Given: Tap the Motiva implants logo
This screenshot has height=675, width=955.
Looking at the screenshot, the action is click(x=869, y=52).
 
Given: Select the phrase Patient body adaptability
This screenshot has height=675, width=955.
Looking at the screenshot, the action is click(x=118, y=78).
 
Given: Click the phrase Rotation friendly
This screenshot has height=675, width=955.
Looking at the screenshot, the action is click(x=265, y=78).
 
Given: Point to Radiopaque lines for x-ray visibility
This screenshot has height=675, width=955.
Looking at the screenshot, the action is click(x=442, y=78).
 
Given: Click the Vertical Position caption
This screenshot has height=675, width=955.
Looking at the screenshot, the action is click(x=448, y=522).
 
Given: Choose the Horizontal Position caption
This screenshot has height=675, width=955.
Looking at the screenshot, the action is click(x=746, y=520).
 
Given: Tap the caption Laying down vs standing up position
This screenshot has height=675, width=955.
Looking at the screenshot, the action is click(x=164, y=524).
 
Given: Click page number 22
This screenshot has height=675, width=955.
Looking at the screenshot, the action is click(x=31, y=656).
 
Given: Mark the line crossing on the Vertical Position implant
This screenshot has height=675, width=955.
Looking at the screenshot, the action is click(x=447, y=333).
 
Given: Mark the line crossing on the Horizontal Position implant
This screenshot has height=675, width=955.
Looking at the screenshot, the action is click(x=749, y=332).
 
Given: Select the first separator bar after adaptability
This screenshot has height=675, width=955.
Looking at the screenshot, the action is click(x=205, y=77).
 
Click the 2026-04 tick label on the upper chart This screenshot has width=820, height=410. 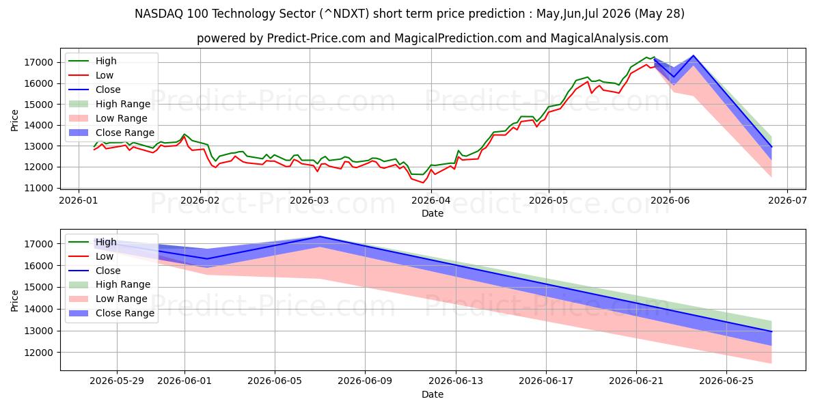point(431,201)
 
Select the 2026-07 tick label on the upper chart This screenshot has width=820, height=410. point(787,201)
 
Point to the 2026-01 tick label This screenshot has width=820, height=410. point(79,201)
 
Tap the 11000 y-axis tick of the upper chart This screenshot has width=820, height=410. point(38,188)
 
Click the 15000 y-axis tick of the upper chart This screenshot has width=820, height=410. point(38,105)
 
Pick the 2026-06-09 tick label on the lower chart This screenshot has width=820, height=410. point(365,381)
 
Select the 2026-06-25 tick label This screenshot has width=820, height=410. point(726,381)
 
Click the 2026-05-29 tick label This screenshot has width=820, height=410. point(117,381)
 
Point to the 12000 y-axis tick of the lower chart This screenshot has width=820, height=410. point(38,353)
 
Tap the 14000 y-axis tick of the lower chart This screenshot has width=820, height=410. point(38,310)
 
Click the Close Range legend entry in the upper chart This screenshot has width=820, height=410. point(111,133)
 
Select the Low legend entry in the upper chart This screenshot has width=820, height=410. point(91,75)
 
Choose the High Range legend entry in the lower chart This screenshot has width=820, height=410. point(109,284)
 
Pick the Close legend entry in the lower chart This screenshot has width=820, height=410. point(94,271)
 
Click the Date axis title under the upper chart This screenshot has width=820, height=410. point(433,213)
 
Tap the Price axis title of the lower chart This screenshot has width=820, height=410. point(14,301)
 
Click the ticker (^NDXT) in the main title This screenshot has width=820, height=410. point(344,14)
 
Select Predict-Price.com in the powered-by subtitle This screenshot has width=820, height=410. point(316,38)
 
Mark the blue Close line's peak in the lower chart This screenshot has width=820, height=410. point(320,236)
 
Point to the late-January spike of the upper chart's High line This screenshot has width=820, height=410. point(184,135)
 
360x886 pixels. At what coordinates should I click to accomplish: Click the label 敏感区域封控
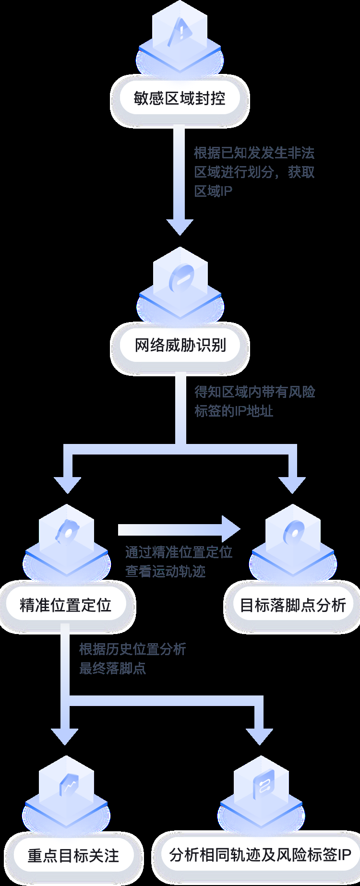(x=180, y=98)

__Your task__:
Starting at the beginning of the records and ending with the line containing "Given: Click the phrase Rotation friendly", reproduce every line, requests included, and shift each click coordinate in the answers by adding 113 to both x and y.

__Solution below__:
Given: Tap the Motiva implants logo
This screenshot has height=675, width=955.
Looking at the screenshot, the action is click(x=982, y=165).
 
Given: Select the phrase Patient body adaptability
This screenshot has height=675, width=955.
Looking at the screenshot, the action is click(x=231, y=191).
 
Given: Click the phrase Rotation friendly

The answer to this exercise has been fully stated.